Quedamos juntas, apretadas contra el pilar que está al lado de la entrada. Se apoyó en la pared y nos besamos, nos comenzamos a acariciar presintiendo que íbamos a continuar juntas el resto de nuestras vidas. Creo que allí se inició, realmente, lo nuestro, que ese fue el primer beso de nuestra relación, el que de alguna manera selló un pacto al que nunca le pusimos palabras, el que sentíamos que fundía a una con la otra.

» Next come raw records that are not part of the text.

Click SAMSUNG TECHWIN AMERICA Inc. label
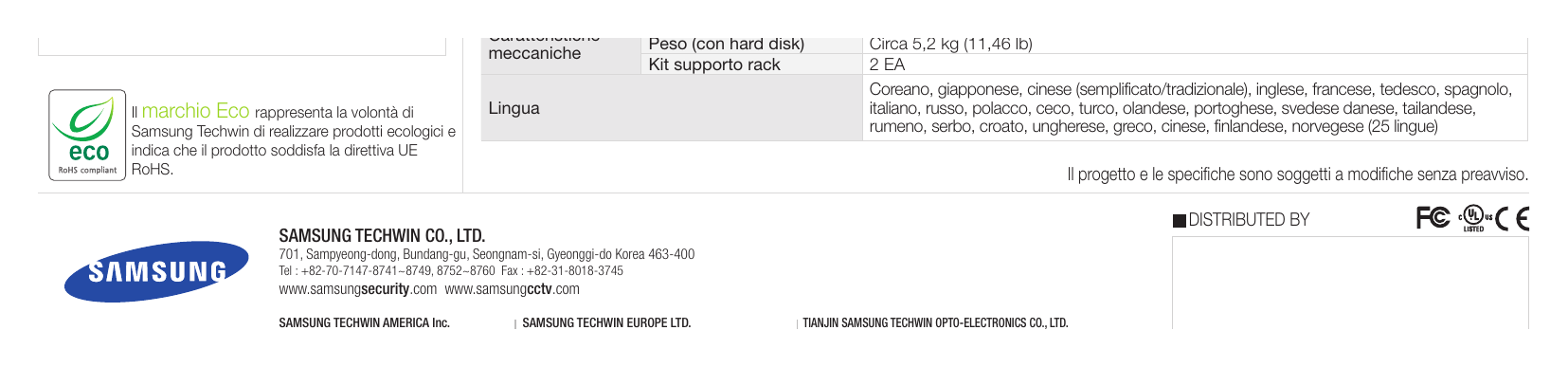The image size is (1568, 367). 364,322
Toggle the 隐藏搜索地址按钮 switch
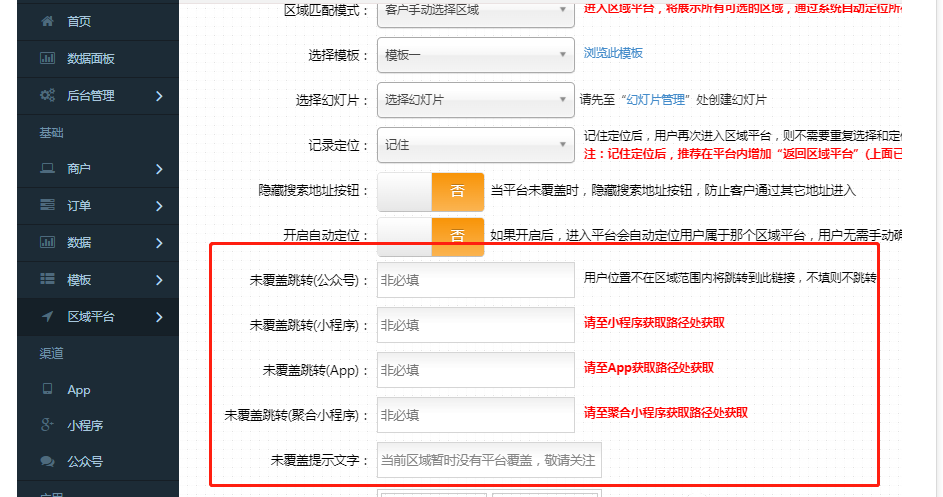Viewport: 943px width, 497px height. click(430, 191)

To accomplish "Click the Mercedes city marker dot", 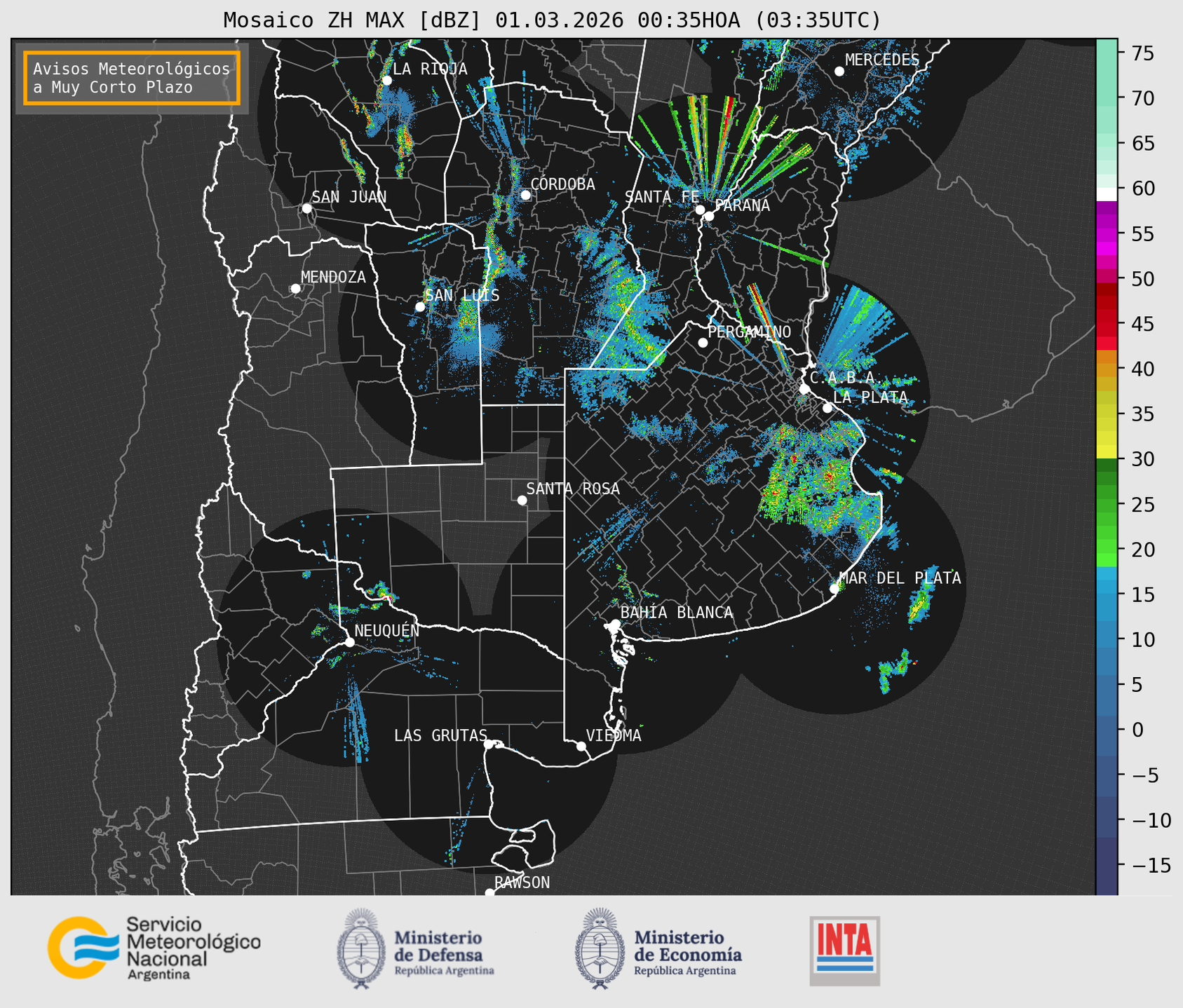I will click(x=839, y=71).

Pasé mis manos sobre su cuerpo, las deslicé entre sus piernas, abiertas, tocando su sexo a través del pantalón, acariciándolo como si palpara su piel, sus labios. La tomé de la cabeza, nos movíamos como si estuviéramos tendidas en una cama. Sus pechos estaban erizados, los sentí debajo de la blusa y los rocé con los míos. Nuestras bocas no se separaban. Entre besos cortos y besos largos, la deseaba intensamente, con un deseo que no sólo era amor, que no sólo era deseo, que también era satisfacción, llegada, destino. Era una sensación única por la que jamás había pasado.
En eso oí ruidos que venían de la planta baja, también noté que se encendían luces en el segundo piso y se movían las cortinas que cubrían una ventana. Me separé apenas, me costaba, dolía alejarla de mi cuerpo. Le murmuré que nos fuéramos. En esa noche, nosotras parecíamos los fantasmas en la entrada del castillo embrujado. Un eco de voces detrás de nosotras nos despedía. El hechizo o la maldición, que daba fama a ese palacio, continuaría su historia, pero lejos de nosotras.


Subimos al auto y fuimos hacia mi casa, que desde ese día también fue la de ella. Atravesamos la entrada, las habitaciones, hasta caer en la cama. Nos desnudamos y permanecimos amándonos hasta el alba.